■ YOUR OBJECTIVE ■
Give every line of the records exactly, please, from the first up to and including the one containing "Given: Open the 选择企业名称 dropdown".

[SOURCE MATERIAL — start]

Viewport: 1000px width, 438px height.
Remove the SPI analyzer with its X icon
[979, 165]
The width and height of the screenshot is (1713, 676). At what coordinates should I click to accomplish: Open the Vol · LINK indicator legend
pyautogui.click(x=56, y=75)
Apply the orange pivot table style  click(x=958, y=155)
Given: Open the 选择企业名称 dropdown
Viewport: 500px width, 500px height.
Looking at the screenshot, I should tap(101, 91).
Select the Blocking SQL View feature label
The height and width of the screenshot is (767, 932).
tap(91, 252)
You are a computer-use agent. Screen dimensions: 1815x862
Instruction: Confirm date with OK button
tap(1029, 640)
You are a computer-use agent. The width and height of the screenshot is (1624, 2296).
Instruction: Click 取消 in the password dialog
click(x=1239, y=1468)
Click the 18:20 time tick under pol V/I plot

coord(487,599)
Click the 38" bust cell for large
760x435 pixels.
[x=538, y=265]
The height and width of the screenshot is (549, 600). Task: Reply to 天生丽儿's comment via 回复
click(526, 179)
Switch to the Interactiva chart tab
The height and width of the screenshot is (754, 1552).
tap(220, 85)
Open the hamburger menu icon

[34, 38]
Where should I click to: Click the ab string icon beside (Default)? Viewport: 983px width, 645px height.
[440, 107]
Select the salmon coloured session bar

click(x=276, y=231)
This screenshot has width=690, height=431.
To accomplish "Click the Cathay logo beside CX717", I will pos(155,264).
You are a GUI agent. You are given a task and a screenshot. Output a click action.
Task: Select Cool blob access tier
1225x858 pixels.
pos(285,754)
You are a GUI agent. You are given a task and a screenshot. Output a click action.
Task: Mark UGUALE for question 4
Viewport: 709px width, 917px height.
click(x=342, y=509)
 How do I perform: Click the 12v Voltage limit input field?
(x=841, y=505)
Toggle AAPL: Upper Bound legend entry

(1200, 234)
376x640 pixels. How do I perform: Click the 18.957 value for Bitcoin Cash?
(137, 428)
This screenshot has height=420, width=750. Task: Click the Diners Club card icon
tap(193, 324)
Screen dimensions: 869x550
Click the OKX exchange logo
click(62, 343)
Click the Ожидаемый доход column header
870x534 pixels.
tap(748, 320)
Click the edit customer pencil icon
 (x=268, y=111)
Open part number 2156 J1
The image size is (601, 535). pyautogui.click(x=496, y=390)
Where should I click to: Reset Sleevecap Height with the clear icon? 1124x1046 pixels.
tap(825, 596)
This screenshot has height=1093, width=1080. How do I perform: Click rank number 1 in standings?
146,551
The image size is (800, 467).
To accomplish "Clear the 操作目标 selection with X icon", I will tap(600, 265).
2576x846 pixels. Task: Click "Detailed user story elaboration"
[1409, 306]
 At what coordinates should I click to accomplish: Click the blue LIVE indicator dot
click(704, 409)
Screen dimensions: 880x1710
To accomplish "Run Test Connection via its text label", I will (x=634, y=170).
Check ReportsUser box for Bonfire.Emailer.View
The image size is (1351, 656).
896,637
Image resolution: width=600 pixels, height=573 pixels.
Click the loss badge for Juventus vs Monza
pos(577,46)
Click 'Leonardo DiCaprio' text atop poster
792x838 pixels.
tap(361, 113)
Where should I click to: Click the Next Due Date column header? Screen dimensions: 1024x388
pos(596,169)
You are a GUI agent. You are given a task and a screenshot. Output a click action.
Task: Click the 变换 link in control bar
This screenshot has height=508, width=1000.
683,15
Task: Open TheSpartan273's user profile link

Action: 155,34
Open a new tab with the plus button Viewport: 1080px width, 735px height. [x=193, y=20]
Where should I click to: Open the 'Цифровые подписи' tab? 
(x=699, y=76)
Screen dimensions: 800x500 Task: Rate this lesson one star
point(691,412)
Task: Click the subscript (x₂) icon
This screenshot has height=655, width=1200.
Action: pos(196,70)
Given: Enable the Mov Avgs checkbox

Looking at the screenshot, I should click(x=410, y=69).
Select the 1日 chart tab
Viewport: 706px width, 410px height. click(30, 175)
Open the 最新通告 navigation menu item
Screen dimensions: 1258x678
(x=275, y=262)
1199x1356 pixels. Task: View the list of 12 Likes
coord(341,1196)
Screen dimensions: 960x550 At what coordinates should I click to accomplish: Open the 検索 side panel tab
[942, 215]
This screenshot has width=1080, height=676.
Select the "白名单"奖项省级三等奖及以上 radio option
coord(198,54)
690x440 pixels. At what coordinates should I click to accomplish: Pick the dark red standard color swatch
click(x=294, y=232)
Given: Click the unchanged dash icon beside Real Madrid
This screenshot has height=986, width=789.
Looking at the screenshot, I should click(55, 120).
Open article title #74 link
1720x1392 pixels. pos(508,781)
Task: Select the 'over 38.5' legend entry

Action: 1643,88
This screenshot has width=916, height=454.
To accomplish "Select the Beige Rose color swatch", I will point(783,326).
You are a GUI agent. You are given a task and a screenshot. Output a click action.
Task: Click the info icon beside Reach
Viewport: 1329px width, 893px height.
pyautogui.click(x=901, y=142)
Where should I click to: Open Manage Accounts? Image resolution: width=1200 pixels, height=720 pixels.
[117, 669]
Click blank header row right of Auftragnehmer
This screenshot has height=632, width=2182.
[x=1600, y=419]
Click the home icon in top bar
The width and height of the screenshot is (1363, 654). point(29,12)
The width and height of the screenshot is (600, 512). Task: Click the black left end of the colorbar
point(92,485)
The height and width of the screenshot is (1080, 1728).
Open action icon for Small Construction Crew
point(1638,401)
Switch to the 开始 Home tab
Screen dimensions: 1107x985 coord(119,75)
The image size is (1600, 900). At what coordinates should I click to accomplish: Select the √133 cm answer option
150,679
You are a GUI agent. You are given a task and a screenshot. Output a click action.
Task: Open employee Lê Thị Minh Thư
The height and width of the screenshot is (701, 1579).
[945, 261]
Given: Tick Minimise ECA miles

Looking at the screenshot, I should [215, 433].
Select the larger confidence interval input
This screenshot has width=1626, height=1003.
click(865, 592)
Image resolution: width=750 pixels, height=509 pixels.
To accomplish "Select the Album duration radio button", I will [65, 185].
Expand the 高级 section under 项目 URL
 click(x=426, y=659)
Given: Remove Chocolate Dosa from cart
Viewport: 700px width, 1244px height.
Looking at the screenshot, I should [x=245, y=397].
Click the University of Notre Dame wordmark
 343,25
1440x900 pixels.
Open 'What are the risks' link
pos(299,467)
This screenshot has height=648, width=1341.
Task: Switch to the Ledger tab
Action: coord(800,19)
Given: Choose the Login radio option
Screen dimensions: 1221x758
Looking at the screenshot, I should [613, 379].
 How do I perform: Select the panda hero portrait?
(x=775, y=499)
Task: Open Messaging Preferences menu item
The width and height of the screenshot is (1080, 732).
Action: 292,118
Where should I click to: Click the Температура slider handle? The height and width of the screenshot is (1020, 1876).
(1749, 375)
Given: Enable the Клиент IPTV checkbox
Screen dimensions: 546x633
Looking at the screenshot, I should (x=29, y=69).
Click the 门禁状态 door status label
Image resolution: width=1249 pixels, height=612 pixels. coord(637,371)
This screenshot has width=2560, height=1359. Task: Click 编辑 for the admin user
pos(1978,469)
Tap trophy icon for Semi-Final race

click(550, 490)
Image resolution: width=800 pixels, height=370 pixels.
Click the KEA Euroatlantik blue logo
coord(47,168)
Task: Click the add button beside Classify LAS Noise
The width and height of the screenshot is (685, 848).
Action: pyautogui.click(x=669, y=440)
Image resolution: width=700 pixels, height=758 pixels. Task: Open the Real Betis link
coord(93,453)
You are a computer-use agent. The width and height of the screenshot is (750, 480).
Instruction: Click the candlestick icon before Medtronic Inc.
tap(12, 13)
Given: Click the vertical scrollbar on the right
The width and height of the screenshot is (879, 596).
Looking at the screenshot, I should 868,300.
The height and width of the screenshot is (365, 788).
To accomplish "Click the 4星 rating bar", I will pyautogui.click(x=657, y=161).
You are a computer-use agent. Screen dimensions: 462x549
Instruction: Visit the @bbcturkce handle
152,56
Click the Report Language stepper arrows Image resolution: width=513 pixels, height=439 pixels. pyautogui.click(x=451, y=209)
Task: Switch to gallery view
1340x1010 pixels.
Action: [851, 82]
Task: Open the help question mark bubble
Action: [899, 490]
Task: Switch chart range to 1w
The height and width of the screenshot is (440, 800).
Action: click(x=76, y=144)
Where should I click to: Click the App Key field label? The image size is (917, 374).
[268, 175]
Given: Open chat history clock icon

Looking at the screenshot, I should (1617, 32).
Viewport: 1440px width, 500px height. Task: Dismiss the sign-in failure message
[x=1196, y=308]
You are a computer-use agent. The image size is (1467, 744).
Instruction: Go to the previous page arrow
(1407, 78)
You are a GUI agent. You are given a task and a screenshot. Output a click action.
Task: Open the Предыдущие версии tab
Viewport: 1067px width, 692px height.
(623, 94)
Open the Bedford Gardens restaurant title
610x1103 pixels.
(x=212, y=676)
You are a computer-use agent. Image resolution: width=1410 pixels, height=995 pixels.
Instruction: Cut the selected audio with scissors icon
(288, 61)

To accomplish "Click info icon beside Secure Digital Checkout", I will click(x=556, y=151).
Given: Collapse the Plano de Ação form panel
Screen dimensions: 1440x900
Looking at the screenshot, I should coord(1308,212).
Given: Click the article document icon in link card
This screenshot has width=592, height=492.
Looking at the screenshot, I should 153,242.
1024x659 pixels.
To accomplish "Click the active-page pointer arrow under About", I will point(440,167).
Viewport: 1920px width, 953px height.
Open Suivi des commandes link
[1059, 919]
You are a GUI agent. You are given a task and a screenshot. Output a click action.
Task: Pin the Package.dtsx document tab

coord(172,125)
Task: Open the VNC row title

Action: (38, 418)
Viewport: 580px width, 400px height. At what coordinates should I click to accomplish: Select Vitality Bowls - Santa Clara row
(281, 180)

[SOURCE MATERIAL — finish]

■ RESPONSE ■
Viewport: 1000px width, 438px height.
Remove the SPI analyzer with its X icon
[979, 165]
The width and height of the screenshot is (1713, 676). At what coordinates should I click to accomplish: Open the Vol · LINK indicator legend
pyautogui.click(x=56, y=75)
Apply the orange pivot table style  click(x=958, y=155)
Given: Open the 选择企业名称 dropdown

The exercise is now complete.